= Dakar International Forum on Peace and Security in Africa =

The Dakar International Forum on Peace and Security in Africa (French: Forum International de Dakar sur la Paix et la Sécurité en Afrique) or simply Dakar International Forum, is an international conference launched by the governments of France and Senegal in 2013 during the Elysée Summit. Held annually, it has brought together heads of state and governments, economic and industrial partners and representatives of civil society. The Forum is chaired by Senegalese President Macky Sall.

== Annual meetings ==

=== 2014 ===
The Forum took place on December 15 and 16, and brought together 350 participants in the presence of Presidents Macky Sall (Senegal), Idriss Déby Itno (Chad) and Mohamed Ould Abdelaziz (Mauritania). The discussions focused primarily on terrorism. Means to prevent it was highlighted by stakeholders including Smaïl Cherghi, the Peace and Security Commissioner of the African Union, and Hiroute Gebre Selassie, UN Special Envoy for the Sahel.

=== 2015 ===
The 2015 edition gathered 800 participants in November. Due to the regional context, the central issues were those of security, the fight against terrorism, the support of the international community for African security and mediation between the various states of the continent.

=== 2016 ===
The Dakar forum brought together around 1,000 people in 2016, including Nigerian president Muhamadu Buhari, Ibrahim Boubakar Keita of Mali, Faure Gnassingbé of Togo, and Filipe Nyusi of Mozambique. The French Minister of Defense, Jean-Yves Le Drian as well as Federica Mogherini, the High Representative of the European Union for Foreign Affairs and Security were also present. The main themes of that year were violent extremism and the management of African spaces.

=== 2017 ===
The theme of the 2017 conference was "Current security challenges in Africa: looking for integrated solutions." The primary objective was to foster a defense community in Africa and ensure that African countries themselves can take charge of security issues. Senegalese President Macky Sall said during the event: "I do not believe that the defense of Africa will be assured from the outside. Africa must take charge of its security."

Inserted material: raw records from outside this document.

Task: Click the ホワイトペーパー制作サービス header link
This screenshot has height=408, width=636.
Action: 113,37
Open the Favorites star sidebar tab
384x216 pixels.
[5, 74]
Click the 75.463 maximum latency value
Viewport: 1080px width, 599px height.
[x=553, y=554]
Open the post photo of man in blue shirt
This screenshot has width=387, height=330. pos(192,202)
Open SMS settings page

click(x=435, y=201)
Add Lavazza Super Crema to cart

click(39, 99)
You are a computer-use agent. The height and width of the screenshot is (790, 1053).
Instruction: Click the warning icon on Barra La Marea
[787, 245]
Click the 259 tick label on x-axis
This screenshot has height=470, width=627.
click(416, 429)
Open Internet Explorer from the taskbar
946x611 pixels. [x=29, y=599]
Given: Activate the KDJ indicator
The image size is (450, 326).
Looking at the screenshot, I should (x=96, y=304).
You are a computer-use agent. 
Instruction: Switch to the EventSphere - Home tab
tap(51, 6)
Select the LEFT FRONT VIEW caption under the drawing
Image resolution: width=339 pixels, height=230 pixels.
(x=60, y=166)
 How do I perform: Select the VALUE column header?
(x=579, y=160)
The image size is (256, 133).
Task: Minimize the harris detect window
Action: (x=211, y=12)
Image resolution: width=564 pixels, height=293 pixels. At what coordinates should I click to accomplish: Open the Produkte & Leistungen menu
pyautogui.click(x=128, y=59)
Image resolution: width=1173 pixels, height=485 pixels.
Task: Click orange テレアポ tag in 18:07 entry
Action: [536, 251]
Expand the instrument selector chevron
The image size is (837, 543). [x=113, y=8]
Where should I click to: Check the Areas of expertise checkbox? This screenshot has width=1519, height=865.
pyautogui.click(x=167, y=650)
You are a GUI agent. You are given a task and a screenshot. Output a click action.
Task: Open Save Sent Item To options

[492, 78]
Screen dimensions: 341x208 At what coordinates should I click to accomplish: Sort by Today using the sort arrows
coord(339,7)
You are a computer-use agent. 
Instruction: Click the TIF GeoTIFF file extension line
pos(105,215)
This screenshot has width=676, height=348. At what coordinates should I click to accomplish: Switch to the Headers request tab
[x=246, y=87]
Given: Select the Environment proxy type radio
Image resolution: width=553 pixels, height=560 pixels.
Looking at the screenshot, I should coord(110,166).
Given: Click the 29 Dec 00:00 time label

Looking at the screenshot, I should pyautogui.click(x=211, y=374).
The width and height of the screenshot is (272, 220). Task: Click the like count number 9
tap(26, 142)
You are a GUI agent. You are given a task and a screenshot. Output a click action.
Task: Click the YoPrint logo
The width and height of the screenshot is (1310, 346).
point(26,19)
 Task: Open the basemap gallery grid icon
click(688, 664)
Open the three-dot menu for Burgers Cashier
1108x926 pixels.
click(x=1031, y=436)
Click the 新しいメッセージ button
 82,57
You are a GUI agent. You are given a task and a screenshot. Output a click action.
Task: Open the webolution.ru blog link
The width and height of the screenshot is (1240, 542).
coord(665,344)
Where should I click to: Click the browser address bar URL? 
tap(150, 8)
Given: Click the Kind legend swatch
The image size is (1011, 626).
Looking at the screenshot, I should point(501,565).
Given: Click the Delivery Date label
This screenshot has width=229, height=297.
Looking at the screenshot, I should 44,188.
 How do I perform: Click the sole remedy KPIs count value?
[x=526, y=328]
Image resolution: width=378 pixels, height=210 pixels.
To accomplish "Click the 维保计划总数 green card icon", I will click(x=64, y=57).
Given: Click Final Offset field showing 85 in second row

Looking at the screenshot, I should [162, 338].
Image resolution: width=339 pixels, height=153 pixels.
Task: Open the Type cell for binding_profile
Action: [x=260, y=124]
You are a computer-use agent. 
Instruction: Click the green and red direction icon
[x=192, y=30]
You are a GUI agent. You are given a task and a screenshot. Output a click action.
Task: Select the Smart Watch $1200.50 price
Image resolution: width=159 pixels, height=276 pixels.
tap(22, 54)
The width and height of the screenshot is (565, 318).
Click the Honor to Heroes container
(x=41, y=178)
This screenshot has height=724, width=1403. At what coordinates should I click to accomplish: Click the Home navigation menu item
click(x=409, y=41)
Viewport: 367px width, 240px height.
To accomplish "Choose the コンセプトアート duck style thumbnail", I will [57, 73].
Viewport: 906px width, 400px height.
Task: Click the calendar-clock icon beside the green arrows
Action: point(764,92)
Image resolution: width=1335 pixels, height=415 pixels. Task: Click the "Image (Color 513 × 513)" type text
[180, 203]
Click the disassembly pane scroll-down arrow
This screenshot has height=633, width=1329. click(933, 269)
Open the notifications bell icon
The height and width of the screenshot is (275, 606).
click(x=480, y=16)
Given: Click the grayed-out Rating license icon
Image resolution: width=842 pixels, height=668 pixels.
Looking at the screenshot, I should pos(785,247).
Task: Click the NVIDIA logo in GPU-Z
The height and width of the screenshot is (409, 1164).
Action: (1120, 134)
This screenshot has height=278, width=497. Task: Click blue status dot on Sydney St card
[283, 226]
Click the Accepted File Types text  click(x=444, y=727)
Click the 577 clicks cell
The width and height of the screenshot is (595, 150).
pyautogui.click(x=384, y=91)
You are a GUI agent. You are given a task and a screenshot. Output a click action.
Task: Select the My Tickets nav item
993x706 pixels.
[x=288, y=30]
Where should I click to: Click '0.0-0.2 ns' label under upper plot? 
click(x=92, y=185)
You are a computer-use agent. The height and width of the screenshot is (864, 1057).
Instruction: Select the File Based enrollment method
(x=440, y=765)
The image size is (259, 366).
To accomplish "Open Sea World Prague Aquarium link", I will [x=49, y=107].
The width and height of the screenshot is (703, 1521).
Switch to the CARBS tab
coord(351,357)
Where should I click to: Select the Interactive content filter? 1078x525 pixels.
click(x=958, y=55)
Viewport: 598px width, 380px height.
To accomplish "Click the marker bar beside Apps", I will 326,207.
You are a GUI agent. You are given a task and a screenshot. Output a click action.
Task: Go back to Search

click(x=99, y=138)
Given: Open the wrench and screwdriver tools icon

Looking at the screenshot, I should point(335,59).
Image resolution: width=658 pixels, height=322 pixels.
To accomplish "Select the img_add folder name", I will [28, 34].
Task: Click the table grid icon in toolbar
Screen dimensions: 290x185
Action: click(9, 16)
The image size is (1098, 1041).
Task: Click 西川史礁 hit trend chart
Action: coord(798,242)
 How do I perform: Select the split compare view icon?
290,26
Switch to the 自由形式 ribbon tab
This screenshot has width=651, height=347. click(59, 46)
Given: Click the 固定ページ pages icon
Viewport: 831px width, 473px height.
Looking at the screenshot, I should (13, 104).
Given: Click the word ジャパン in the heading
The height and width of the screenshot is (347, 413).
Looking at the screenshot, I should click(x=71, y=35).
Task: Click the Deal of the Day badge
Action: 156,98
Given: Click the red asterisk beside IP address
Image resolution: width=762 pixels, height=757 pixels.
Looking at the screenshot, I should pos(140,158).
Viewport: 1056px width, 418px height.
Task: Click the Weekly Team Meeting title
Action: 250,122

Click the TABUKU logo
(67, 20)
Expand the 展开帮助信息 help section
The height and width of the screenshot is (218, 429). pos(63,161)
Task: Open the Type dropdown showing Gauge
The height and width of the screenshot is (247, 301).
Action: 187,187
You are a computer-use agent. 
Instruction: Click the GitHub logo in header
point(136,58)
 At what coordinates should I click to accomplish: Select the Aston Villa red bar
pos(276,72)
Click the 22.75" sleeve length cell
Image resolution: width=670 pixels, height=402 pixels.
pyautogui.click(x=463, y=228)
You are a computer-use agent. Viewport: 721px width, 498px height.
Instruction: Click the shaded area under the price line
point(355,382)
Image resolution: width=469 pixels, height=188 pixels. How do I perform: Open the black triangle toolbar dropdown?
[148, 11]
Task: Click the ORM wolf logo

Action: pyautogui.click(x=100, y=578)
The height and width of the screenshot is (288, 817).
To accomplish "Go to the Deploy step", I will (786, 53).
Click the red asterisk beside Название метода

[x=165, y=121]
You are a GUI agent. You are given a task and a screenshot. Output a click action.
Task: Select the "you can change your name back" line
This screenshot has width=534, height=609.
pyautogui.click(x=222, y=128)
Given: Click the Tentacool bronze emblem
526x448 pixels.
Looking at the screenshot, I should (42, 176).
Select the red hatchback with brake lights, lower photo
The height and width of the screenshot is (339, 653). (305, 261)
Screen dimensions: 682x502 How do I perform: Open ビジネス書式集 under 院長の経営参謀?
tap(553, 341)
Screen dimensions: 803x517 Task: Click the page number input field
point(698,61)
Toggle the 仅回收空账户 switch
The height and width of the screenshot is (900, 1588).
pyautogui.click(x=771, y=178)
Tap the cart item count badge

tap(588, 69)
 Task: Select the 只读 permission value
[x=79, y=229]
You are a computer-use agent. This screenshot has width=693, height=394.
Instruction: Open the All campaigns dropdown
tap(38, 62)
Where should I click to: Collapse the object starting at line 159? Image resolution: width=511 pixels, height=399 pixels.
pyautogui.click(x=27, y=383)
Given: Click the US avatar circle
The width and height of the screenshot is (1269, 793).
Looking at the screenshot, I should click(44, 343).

This position was shared unanimously among the other political figures in attendance, including Presidents Ibrahim Boubacar Keïta (Mali) and Paul Kagame (Rwanda), as well as the Chadian Minister of Foreign Affairs Moussa Faki Mahamat. The event was furthermore attended by French Minister of the Armed Forces Florence Parly, and the Minister of Foreign Affairs, Jean-Yves Le Drian.

=== 2018 ===
That year's theme was "Peace and Security in Africa: issues of stability and sustainable development." The inauguration of the National School of Cybersecurity with a regional vocation took place during the forum. During the previous edition, Jean-Yves Le Drian underlined the need to "strengthen the capacities of African states to exercise their sovereignty over cyberspace." The region's security operations were prioritized on an equal footing with the development of the Sahel in the face of demographic, climatic and poverty challenges.

=== 2019 ===
The 2019 edition of the Forum was centered around the topic "Peace and Security in Africa: the current challenges of multilateralism." Expert panel discussions concerned the strategies of African states to tackle the threat of terrorism. Mauritanian President Mohamed Ould Ghazouani was the guest of honour.

=== 2021 ===
This edition will be held at the Abdou Diouf International Conference Center. Its theme is "The challenge of stability and emergence facing Africa in a post-Covid 19 world." The event will bring together heads of state (Mohamed Bazoum, President of the Republic of Niger, Cyril Ramaphosa, President of the Republic of South Africa, heads of government and leading ministers, such as Florence Parly.

Several topics will be addressed during the first part of the event such as health, youth, cybersecurity and development. The second part focuses on security cooperation among African nations, the fight against violent extremism, as well as the surveillance and control of maritime areas.

== Organization ==
Scientific direction is provided by the Center for Advanced Defense and Security Studies (CHEDS), a think tank affiliated with the Senegalese government.

Several public and private partners participate in the organization of the Forum, while institutional partners are France, Japan and China. Private sector partners include Airbus and Safran, among others.